• _DOCUMENT SEGMENT_

----------------

AS old copies of Ulysses were dusted down from bookshelves, the annual Bloomsday celebrations sprang to life at the weekend through a series of events paying tribute to the life and works of James Joyce.
On Sunday, the London leg of the Global Bloomsday Gathering was held at the London Irish Centre in Camden.
In the show, live readings of the Joyce’s most celebrated work were screened around the world, with contributions from Irish actors including Brian Gleeson (Snow White and the Hunstsman), Orla Fitzgerald (The Wind That Shakes The Barley) and Roxanna Nic Liam.
The Northampton Irish Association marked its tenth Bloomsday celebration with a trip to the grave of Lucia Anna Joyce at Kingsthorpe Cemetery.
The Irish writer's daughter had spent years at St. Andrew's Psychiatric Hospital in Northampton.

----------------

• _SOURCE DATA_
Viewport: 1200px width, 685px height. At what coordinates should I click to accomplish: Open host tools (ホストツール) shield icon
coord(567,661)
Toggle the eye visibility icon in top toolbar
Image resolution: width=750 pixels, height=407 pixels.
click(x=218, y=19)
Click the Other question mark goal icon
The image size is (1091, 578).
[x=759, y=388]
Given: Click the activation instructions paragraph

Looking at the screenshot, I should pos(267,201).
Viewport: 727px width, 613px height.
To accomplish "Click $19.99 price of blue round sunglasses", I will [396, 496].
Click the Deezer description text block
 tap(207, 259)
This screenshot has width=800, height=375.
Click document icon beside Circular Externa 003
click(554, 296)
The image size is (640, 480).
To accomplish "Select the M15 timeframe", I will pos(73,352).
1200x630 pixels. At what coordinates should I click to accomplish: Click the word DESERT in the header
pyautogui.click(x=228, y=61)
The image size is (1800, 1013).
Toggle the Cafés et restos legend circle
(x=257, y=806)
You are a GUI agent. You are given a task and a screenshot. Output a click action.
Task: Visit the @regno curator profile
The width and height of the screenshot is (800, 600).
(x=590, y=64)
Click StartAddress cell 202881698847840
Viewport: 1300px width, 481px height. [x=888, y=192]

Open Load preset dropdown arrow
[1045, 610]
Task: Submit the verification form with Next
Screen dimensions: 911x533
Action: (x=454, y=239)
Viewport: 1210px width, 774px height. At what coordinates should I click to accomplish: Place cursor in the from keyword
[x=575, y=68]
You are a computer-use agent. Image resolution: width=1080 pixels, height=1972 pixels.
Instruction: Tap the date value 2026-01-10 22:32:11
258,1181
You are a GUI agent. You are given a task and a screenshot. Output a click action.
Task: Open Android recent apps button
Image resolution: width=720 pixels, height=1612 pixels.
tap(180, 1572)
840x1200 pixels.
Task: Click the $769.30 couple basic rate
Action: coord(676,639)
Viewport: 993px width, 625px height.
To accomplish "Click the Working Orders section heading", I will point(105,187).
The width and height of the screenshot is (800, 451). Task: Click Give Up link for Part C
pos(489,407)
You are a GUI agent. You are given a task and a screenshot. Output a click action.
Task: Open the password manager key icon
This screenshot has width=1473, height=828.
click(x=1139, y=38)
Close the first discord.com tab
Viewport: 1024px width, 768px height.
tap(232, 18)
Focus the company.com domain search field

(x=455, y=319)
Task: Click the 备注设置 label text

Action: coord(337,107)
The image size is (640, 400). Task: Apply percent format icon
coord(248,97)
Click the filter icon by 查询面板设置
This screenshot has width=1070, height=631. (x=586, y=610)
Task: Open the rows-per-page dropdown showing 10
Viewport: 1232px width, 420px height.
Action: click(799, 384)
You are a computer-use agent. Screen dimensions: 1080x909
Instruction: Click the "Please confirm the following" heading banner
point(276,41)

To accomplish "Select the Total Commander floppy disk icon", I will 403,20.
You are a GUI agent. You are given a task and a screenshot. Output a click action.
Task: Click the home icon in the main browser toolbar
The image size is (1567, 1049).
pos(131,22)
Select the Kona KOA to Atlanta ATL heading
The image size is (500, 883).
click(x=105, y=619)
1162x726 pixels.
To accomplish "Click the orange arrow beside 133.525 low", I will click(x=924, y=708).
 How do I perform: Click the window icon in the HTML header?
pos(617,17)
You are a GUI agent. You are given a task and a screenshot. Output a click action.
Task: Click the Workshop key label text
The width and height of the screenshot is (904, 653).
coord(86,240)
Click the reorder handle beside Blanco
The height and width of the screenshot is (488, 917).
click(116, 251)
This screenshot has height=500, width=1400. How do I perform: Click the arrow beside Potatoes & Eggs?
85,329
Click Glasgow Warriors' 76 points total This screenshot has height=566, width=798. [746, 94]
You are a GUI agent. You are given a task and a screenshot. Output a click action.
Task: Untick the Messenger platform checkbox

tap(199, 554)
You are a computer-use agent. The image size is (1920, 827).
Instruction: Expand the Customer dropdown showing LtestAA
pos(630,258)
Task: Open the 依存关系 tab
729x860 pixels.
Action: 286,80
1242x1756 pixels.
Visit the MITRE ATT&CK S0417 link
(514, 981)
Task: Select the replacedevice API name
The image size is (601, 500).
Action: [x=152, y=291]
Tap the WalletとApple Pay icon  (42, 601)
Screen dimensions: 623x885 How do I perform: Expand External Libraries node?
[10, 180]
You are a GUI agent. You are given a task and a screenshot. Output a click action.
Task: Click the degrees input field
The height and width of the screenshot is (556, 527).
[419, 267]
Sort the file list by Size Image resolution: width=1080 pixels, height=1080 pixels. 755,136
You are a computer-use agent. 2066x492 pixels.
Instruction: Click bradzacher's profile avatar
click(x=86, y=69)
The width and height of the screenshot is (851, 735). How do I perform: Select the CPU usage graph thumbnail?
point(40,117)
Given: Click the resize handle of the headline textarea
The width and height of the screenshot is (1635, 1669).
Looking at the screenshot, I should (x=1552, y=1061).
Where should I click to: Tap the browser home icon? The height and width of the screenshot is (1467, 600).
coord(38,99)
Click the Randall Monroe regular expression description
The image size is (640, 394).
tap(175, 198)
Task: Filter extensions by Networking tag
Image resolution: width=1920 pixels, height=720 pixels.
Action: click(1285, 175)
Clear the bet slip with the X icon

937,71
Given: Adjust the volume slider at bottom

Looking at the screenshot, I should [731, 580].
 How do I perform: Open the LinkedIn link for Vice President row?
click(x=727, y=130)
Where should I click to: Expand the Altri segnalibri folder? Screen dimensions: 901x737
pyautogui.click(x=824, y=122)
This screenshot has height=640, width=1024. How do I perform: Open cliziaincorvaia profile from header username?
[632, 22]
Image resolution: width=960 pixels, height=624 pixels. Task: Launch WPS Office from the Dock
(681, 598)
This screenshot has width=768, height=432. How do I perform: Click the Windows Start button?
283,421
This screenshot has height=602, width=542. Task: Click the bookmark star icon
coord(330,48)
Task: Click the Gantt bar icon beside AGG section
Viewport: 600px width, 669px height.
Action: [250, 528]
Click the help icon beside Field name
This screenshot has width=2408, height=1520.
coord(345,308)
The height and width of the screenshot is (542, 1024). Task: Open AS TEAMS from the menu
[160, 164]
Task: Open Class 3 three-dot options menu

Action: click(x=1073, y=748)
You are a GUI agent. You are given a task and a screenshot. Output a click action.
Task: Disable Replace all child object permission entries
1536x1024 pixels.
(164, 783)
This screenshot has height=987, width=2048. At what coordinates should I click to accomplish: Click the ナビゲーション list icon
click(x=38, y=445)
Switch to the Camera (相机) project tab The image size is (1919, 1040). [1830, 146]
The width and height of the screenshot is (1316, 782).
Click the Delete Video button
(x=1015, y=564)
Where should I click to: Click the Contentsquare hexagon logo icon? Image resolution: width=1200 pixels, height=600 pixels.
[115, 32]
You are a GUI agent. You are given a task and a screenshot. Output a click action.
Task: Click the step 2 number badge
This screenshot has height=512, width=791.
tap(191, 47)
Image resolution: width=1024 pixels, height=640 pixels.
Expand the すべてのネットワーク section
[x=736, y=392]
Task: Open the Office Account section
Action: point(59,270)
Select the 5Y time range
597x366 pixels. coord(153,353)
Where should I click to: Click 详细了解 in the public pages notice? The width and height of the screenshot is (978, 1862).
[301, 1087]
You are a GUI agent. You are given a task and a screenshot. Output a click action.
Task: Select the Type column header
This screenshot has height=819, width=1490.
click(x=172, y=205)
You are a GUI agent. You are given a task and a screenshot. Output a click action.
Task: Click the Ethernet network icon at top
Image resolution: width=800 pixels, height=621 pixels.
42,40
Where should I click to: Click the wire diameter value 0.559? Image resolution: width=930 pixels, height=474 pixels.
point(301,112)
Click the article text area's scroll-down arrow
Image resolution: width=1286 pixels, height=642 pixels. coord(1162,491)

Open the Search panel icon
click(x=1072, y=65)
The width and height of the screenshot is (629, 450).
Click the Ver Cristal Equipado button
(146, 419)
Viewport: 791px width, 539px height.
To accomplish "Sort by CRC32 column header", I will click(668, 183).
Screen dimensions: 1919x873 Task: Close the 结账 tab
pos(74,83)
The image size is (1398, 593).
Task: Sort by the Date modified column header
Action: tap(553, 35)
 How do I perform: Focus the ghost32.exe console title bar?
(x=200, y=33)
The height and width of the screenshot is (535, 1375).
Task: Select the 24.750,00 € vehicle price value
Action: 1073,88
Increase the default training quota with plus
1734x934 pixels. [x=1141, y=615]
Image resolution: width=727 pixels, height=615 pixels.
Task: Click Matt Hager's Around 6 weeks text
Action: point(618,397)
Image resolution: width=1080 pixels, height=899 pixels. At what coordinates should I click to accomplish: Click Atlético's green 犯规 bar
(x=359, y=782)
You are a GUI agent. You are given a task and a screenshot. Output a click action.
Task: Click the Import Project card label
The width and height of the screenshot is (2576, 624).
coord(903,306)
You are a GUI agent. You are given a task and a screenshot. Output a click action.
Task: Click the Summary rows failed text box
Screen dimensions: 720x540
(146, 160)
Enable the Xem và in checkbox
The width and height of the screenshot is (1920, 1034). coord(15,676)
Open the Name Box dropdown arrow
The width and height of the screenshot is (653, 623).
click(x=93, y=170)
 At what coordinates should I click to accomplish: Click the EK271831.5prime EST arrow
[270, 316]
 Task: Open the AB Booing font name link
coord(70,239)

----------------

• _WHAT YOU WILL DO_
- a) Copy word for word the part of the Bloomsday article that begins at the words "The Northampton Irish" and stops after "Hospital in Northampton.".
- b) According to the Bloomsday article, where was the London leg of the Global Bloomsday Gathering held?

• _SOLUTIONS BY TASK_
- a)
The Northampton Irish Association marked its tenth Bloomsday celebration with a trip to the grave of Lucia Anna Joyce at Kingsthorpe Cemetery.
The Irish writer's daughter had spent years at St. Andrew's Psychiatric Hospital in Northampton.

- b) At the London Irish Centre in Camden.